*Task to complete*
From the forum thread about the mini lathe modification, extract the passage starting with "One problem I" and going on through "trying to describe.", word for word.

*Source document*
——
# Harbor Freight Mini Lathe Modification



## 007 (Apr 20, 2015)

Here is an old mini lathe model 1679 that I purchased 28 years ago. In my ownership of this lathe I made a ton of parts, lawnmower parts, truck parts, mill parts, gun stuff, etc.

One problem I found with this machine was in single point threading. The machine RPMS are just too fast and I can't control the stop points when generating threads. Here was my solution. I made this almost out of the gate, and it fixed it up nicely!

I found an old tire off of a small tractor in the shed. This will be used as a manual chuck drive. I added a shaft that slides into the spindle bore and placed it into that old tire. I put a roll pin thru the shaft as a drive key. I cut a slot on the outside of the spindle bore shaft. When this is all assembled I can simply rotate the chuck to form my threads without the fear of not stopping where I what it to stop, thus avoiding damaging my threading operation and ruining my job.

The pictures will help you understand what I'm trying to describe.





















The other modification was I added a quick change tool post. This can be seen in the last picture. I needed to mill the cross slide down .300 so the center height of about .552 would be maintained. That was an easy modification to do. Then I bored a hole underneath so I could bolt the new quick change tool holder in place. I used a long Allen bolt and I pinned the head from underneath to keep it from turning. So when I tighten the bolt it stays tight ( from underneath).
I then milled the extra bit away from the bolt head so the table could be reassembled.

Well, I hope I gave ideas to someone who is just starting out by seeing modifications from other peoples machines!


----------



## Dracen knights (Apr 20, 2015)

Now thats an idea I had not though of... This will be added to my  future tool build....


----------



## DaveInPA (Apr 20, 2015)

That's a really clever idea for a manual spindle crank.


----------
——
*Dataset content*
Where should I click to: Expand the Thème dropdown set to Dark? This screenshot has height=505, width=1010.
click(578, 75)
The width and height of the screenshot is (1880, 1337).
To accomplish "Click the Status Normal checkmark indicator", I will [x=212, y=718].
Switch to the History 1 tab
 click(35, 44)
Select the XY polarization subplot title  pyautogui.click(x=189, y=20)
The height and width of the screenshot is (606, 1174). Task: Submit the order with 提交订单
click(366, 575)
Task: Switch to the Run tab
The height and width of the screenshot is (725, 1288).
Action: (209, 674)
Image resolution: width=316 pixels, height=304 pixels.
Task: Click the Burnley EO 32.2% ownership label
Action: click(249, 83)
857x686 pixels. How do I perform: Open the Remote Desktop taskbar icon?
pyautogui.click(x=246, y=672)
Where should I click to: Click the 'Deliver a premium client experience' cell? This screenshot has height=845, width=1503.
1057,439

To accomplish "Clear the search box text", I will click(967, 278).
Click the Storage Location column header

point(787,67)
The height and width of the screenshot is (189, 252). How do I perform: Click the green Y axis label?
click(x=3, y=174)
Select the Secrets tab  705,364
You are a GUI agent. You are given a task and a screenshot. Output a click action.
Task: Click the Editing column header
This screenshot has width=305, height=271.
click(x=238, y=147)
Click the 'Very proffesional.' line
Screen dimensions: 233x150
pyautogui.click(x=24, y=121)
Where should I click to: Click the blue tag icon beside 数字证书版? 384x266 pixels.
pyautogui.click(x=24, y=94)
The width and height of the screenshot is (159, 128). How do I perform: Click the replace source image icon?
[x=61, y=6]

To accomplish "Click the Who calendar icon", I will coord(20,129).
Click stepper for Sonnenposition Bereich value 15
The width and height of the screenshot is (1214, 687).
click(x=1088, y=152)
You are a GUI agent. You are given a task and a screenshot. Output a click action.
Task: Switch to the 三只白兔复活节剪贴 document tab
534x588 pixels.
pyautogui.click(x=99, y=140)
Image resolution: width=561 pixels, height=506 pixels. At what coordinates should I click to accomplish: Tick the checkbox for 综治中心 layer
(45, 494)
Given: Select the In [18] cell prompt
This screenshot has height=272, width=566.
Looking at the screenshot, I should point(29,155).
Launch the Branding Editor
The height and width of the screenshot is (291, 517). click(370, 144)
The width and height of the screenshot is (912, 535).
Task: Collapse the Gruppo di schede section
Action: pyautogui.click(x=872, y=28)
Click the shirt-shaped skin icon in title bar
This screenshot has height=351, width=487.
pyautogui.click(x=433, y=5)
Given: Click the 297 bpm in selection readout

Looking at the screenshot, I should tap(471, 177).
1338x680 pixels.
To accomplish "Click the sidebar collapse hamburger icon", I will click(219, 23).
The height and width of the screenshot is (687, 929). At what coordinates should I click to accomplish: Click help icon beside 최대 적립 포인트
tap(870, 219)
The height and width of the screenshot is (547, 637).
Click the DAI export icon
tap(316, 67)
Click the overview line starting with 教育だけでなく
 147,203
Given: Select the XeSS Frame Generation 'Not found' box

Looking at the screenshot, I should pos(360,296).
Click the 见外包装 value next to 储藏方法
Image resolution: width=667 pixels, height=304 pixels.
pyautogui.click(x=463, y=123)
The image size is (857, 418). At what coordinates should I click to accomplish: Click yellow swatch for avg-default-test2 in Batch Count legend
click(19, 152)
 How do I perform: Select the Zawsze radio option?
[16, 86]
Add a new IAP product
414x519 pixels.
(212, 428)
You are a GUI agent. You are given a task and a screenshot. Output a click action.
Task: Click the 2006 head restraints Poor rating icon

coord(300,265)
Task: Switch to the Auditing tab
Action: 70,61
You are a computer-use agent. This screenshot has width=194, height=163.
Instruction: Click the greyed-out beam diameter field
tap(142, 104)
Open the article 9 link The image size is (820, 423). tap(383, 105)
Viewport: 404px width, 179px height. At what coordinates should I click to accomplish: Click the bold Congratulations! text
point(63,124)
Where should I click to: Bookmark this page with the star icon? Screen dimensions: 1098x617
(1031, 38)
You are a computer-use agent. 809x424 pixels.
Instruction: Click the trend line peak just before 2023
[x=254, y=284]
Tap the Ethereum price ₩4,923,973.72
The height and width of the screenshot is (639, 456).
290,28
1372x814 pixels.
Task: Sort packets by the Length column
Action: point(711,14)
——
*Exercise result*
One problem I found with this machine was in single point threading. The machine RPMS are just too fast and I can't control the stop points when generating threads. Here was my solution. I made this almost out of the gate, and it fixed it up nicely!

I found an old tire off of a small tractor in the shed. This will be used as a manual chuck drive. I added a shaft that slides into the spindle bore and placed it into that old tire. I put a roll pin thru the shaft as a drive key. I cut a slot on the outside of the spindle bore shaft. When this is all assembled I can simply rotate the chuck to form my threads without the fear of not stopping where I what it to stop, thus avoiding damaging my threading operation and ruining my job.

The pictures will help you understand what I'm trying to describe.